The 55-year old Trans Mountain pipeline carries heavy and light crude oil, gasoline and diesel 1,150 kilometres from Edmonton through the BC interior to terminals and refineries in the Vancouver area and Washington State, as well as to other markets such as California, the U.S. Gulf Coast and overseas through the Westridge marine terminal located in Burnaby, BC.
The involvement of aggressive environmental groups in the Northern Gateway review process spurred the Canadian government to pledge to streamline the review process. The Stephen Harper government announced in its March budget that it would take steps to speed up the environmental review process. Environment Minister Joe Oliver is scheduled to announce changes to the process today.
Anderson says Kinder Morgan will file it application, which will initiate a regulatory review, with the National Energy Board in 2014.
“If our application is approved, construction is currently forecast to commence in 2016 with the proposed project operating by 2017,” he said.
Like Enbridge, Kinder Morgan will engage local communities.

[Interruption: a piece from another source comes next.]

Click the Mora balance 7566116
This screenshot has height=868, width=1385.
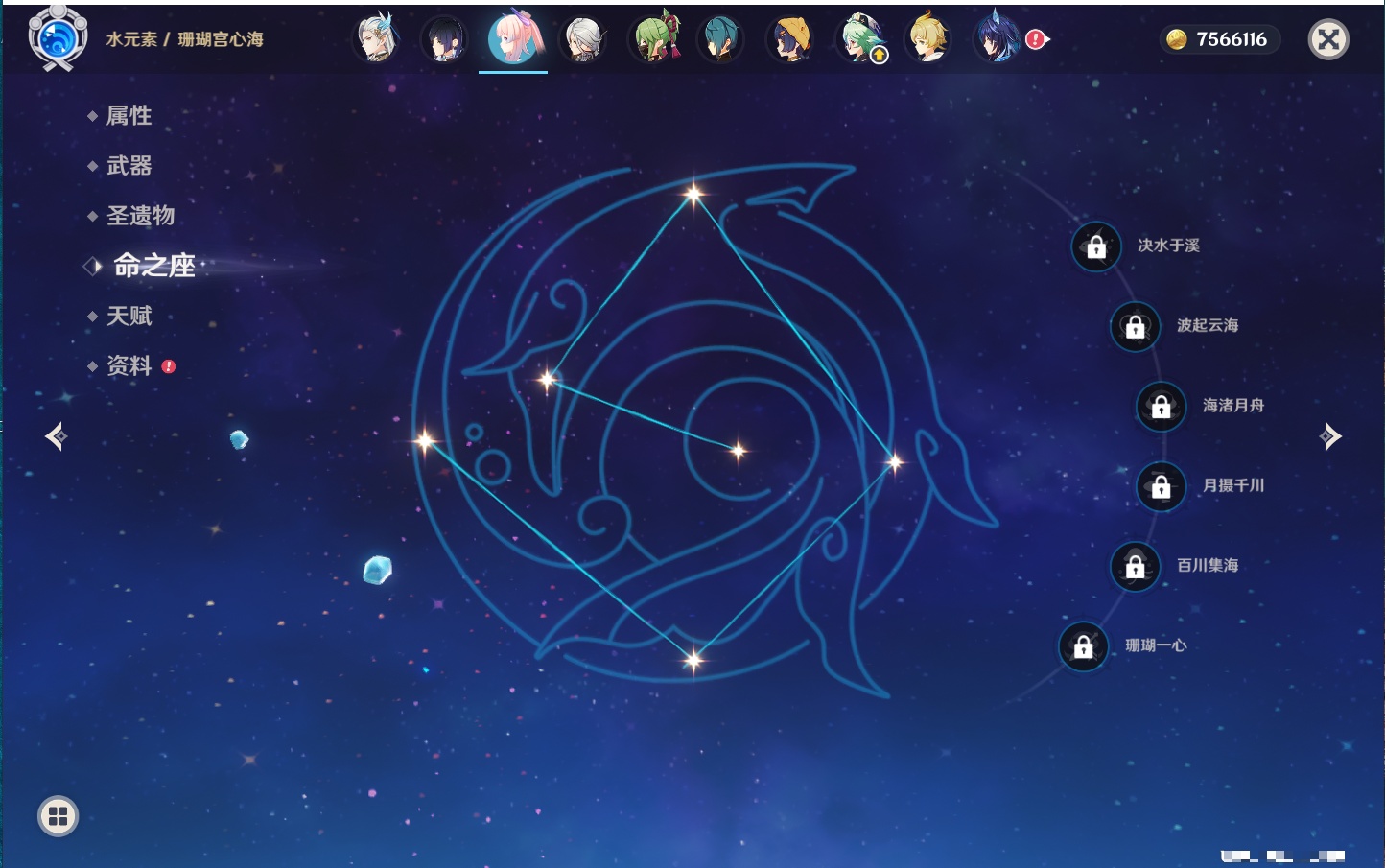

“We are still early in the engagement process of the project,” Anderson said. “We share respectful, open relationships with many communities and organizations interested in our business.”

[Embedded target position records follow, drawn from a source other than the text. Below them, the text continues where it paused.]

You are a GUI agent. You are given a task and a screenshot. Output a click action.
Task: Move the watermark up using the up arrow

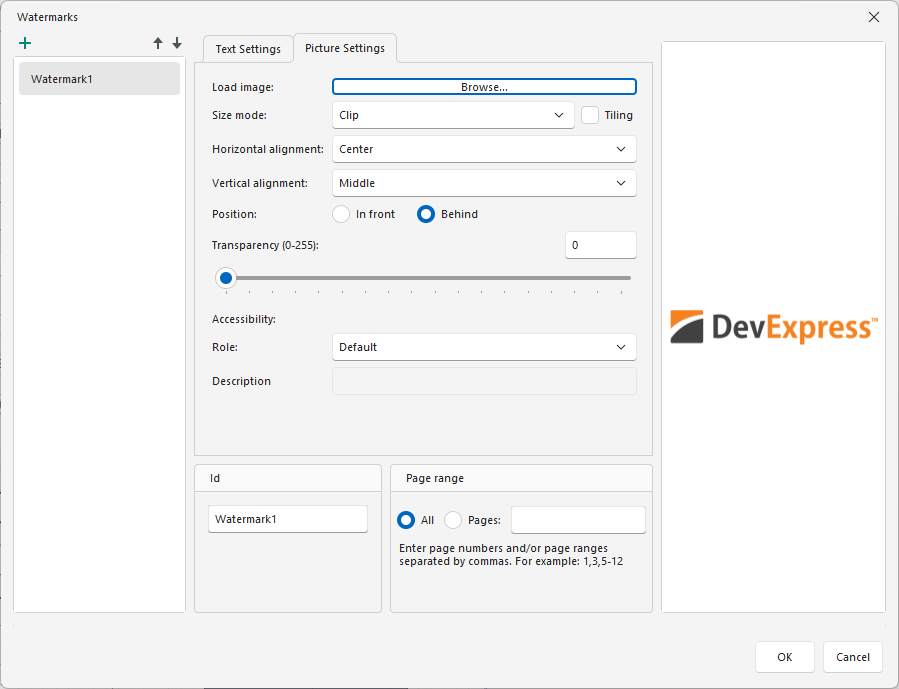tap(157, 43)
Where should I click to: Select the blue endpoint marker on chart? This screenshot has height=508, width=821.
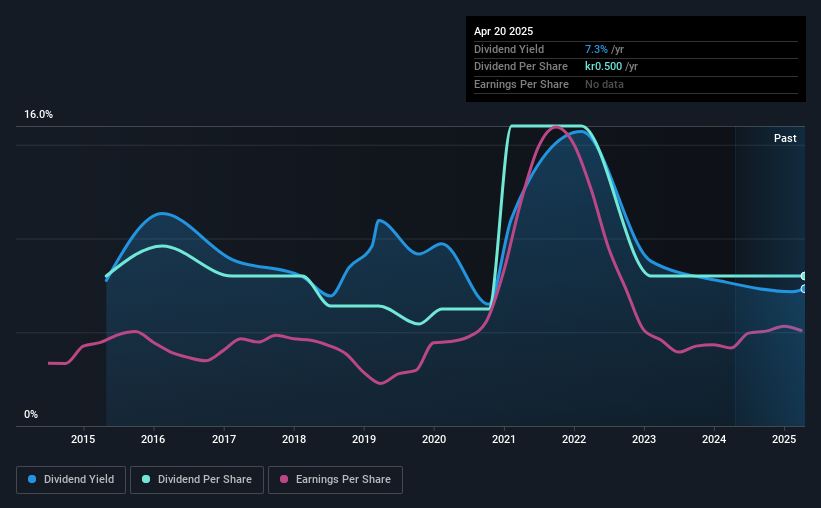tap(803, 289)
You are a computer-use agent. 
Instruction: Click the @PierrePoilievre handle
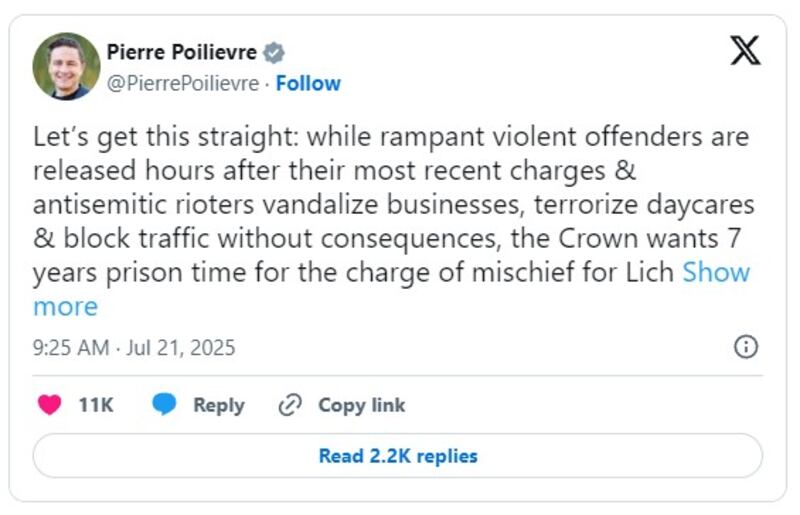[x=183, y=83]
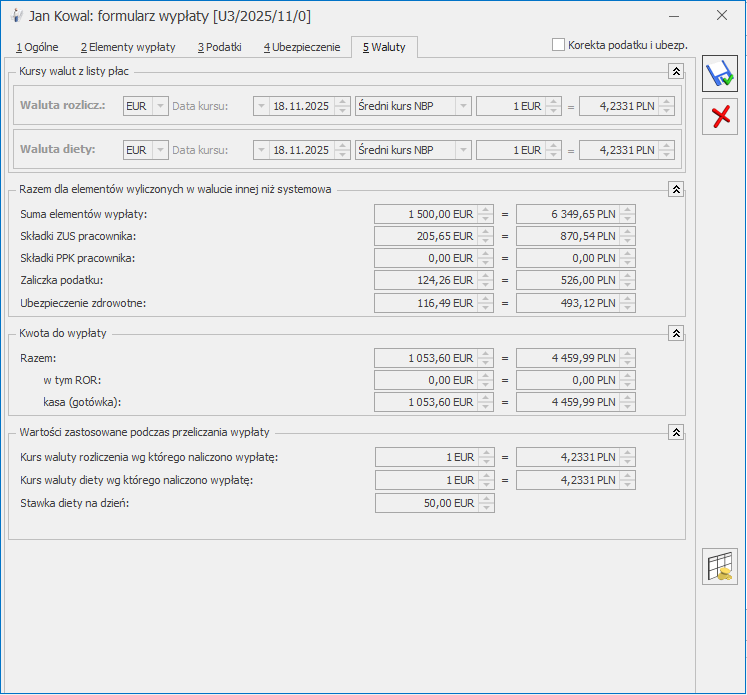Viewport: 747px width, 695px height.
Task: Collapse Razem dla elementów wyliczonych section
Action: click(676, 189)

Anderson says the company is committed to an 18 to 24 month inclusive, extensive and thorough engagement on all aspects of the project with local communities along the proposed route and marine corridor, including First Nations and Aboriginal groups, environmental organizations and all other interested parties.
“We will also consider providing financial support to local communities for environmental initiatives. We have been planning for this day for many years and we are keen to start in depth engagement this summer,” said Anderson.
The preliminary scope of the proposed project includes:
- Twinning the existing pipeline within the existing right-of-way, where possible.
- Adding new pump stations along the route.
- Increasing the number of storage tanks at existing facilities.
- Expanding the Westridge Marine Terminal.
The company says it will conduct traditional land use and environmental and socio-economic studies, and undertake detailed engineering and design studies.
Preceding a facilities application, the company will file a commercial tolling application to review the proposed commercial structure for the expansion. This filing, which is anticipated in summer 2012, will seek National Energy Board approval on how the company will charge its customers for transporting their product through the proposed expanded pipeline.
The Trans Mountain pipeline supplies about 90 percent of the gasoline used in the interior and south coast of British Columbia. Kinder Morgan owns an interest in or operates approximately 29,000 miles of pipelines and 180 terminals across North America.